Already, plans are afoot for a lengthy series of live appearances, dubbed the 'Long Walk to Freedom Tour and, according to his publicist, Ronnie Tomlinson, Banton has already put together a competent team to manage his affairs when he re-enters society and is anticipating an explosive return to the entertainment scene.
But Banton has had to ensure that, upon his release from US federal prison, he is sent back to the land of his birth with minimal hassle and the least possible time spent in the custody of the Immigration and Customs Enforcement (ICE).
Banton has had his legal status to travel and work in the United States rescinded as a result of his drug conviction and has hired a legal team to ensure that, unlike other convicted felons, he is not held in the custody of immigration authorities for any extended period.
His publicist, Ronnie Tomlinson, said his lawyers had made legal maneuvers to circumvent that process and he is not fighting his immigration status.
“Buju has made sure that his stay with ICE will be as short as possible. He has opted for voluntary deportation. He should be home in very short order after his sentence ends,” she said.
Banton, whose real name is Mark Myrie, is said to be in good spirits and is anxiously awaiting the day he is no longer a guest of the United States penal system.
“Buju is in good spirits and is counting down the days, as we all are,” Tomlinson said.
His first live appearance is slated to take place in Jamaica with a date and venue to be announced, she added.
“A concert is being arranged for Jamaica. It will be promoted by his team in cooperation with other entities,” she said.
When he burst onto the scene, Buju Banton was guided by veteran artiste manager and producer Donovan Germain, and Tomlinson said the two were still in contact and are looking to resume their business relationship when he leaves prison.
At present, Buju is listed as inmate number 86700-004 in the McRae Correctional Institute located in Georgia.
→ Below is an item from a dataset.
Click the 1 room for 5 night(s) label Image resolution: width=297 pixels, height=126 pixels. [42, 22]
He was arrested at his Tamarac, Florida home in January 2009 by Drug Enforcement Agents on suspicion of conspiracy to distribute more than five kilograms of cocaine. His first trial ended in a mistrial and he was found guilty after a second trial and slapped with a 10-year sentence.
He had one month reduced from his sentence after prosecutors dropped a firearm possession charge against him.
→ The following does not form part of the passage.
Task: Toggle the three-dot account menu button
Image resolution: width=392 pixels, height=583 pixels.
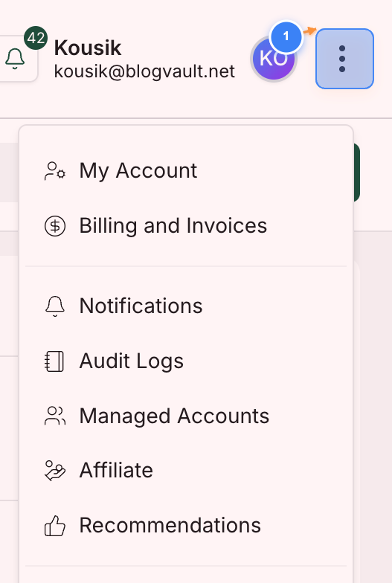Action: pos(344,59)
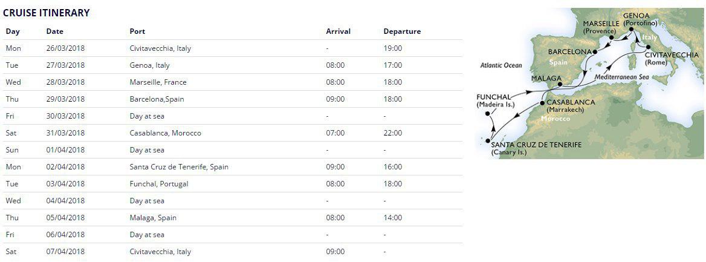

Banton has maintained his innocence and argued that he was the victim of entrapment. He claimed paid US government informant, Alex Johnson used the lure of lucrative music industry contacts to lure him into the drug deal and that he backed out of the deal before it went down.
Johnson has been reported as earning US$3.5 million as a confidential informant.
Federal prosecutors pinned their case on Banton tasting a substance in a government controlled warehouse in Tampa, Florida as evidence that he was involved in the illegal drug trade.
Banton’s co-defendants, James Mack and Ian Thomas, were arrested attempting to sell 20 kilograms of cocaine to federal agents in Tampa. Banton was arrested hours after.
Both Mack and Thomas copped plea deals and were given lighter sentences.
While Banton was languishing in prison, news broke that a lead juror in his trial had disobeyed an order by Judge James Moody that the case should not be researched and, after an investigation, the juror, Terry Wright, was convicted of contempt of court and given five months' probation.
He was also ordered to do 40 hours of community service, and research and write a paper on the cost to taxpayers of a six-day trial.